Telling a B.I.G. Story: Inside the Biggie Smalls Biopic “Notorious”
Stop us if you heard this one before: An unheralded, upstart artist joins an ensemble cast of proven actors and delivers a defining performance in biopic period piece.
“I’m like the 2009 Jennifer Hudson,” rapper Jamal “Gravy” Woolard says, laughing at his improbable turn as hip-hop titan Biggie Smalls in Notorious, due in theaters January 16th.
The thing is, it’s no joke. Woolard more than holds his own next to seasoned vets Angela Bassett (What’s Love Got To Do With It), Derek Luke (Antwone Fisher) and Anthony Mackie (She Hate Me). According to those close to the film, the Brooklyn lyricist-turned-thespian endured an intense boot-camp-like training at Julliard, where he dove into method-acting techniques and had cotton balls stuffed in his mouth to learn better diction. Getting shot in the butt two years ago outside of New York radio station Hot 97 was likely a less painful experience for Gravy.

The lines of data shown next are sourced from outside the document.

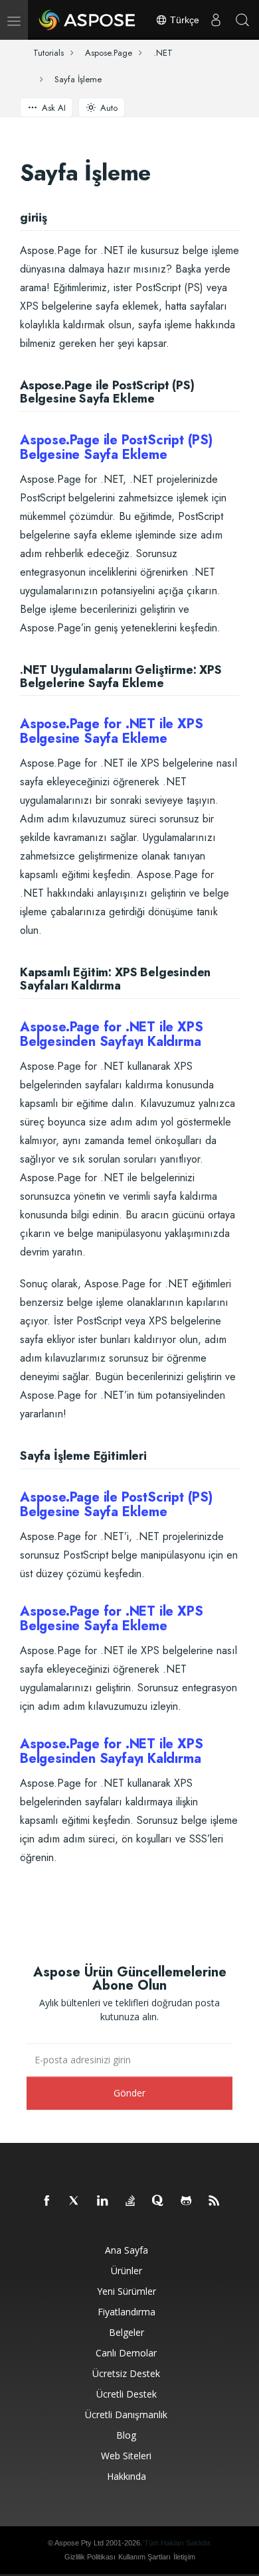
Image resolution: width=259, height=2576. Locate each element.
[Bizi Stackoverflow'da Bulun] (130, 2201)
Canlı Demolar (126, 2353)
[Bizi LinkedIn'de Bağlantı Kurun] (103, 2201)
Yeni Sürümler (126, 2291)
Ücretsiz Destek (126, 2373)
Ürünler (126, 2270)
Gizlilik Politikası (90, 2557)
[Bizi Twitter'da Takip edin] (75, 2201)
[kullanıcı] (216, 20)
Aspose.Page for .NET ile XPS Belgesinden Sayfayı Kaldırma (111, 1034)
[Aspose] (87, 20)
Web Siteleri (126, 2455)
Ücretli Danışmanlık (126, 2414)
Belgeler (126, 2332)
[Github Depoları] (186, 2201)
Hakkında (126, 2476)
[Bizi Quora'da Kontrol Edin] (158, 2201)
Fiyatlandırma (126, 2311)
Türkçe (183, 20)
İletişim (184, 2557)
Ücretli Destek (126, 2394)
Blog (126, 2435)
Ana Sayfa (126, 2250)
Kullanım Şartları (144, 2557)
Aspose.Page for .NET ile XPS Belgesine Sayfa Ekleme (111, 731)
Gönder (129, 2093)
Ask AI (54, 107)
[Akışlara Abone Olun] (214, 2201)
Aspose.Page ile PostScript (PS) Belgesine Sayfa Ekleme (116, 447)
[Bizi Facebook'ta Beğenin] (47, 2201)
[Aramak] (242, 20)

In Notorious, Director George Tillman Jr. gives viewers a crash course on Christopher Wallace. The movie begins with the Brooklyn MC’s youth and quickly leads to his eventual life as Kwest, the hustler who also raps, who then becomes full-time MC, the Notorious B.I.G.
Along the way milestone moments are revisited, including Luke’s Puffy being fired from his cushy Uptown Records job and then birthing Bad Boy, Suge Knight’s infamous speech at the Source Awards that helped stoke the Coastal feud, and the Quad Studio shooting that spiraled Mackie’s Shakur into a vengeful paranoia.
(One glaring absence of note was the Biggie/’Pac performance at New York club the Tunnel; the song is still a staple for DJs and helps connects to two artists’ passion and kinetic friendship.)
The movie may lack depth due to a short running time and a longing to touch on multiple years of Big’s life (the film was produced by Biggie’s family and managers). But what Notorious lacks in intensity, it makes up for with warmth, particular as it portrays Biggie’s relationships with the women in his life; his mother Voletta Wallace, Lil Kim and his wife, Faith Evans. Woolard transmits a range of emotions (always the right ones) through his doughy eyes, from sorrow to rage and to remorse, such as the moment he tries to mimic Evans’ beat box one too many times in hopes of earning a smile.
“Biggie’s spirit was there throughout,” Tillman (Men of Honor, Barbershop) says of the 38-day shoot that took place on-location in New York and Los Angeles. “Having his real people there — Money L, his real hype man, DJ Enuff, his real DJ — it added energy. It’s different when you do a biopic when the character is gone. But when they feel alive, you capture that. And the movie needed that.”
Having Lil Cease, Big’s ubiquitous everything man from his group Junior Mafia, around certainly helped. “The funny thing about ‘Cease, he remembers things vividly,” Mackie explains. “He was [on set] giving pinpoint accurate details of everything that happened. “It seems like he was fucked up all the time, but he remembered all of it!”
Luke agrees: “Puff visited and told me to just tell the story that I think is true. He barely visited the set because it was so emotional,” says the actor, who claims the hardest part of getting into character was wearing Diddy’s then-trademark Versace shirts around a cast adorned in black timbs and hoodies. “But Cease, he knows some shit. He’d tell us stories about how Biggie would be, ‘This nigga Puff always trying to take the shine!’ But Big knew he had to bet on Puff cause Puff bet on him.”
The gamble Biggie and Puff take on each other is overemphasized in the film. Early in the plot Luke tells Woolard, “To change the world, you got to change yourself first,” which Woolard’s Biggie later repeats to his boss before his shooting death. But cliched storytelling tricks aside, it’s hard not to smile watching a story that only occurred 11 years ago and marvel at how much hip-hop has changed. Biggie and Faith’s relationship practically played out on Hot 97’s rotation and in the pages of VIBE. It’d be hard to imagine Jay-Z and Beyoncé ever being as candid as a couple. For all of Biggie’s warts, however, Christopher Wallace the man possessed a charm that was as beautiful as a Notorious B.I.G. verse. And it’s on full display on the big screen.
Mom was proud. “I just wanted to read Ms. Wallace’s face,” Woolard says of Big’s mom reaction after her screening. “She was taking her glasses off, with a tissue and wiping her eyes. I felt like I won my victory, because I wanted her to feel like her son was next to her. And we hugged. We didn’t have to say anymore after that.”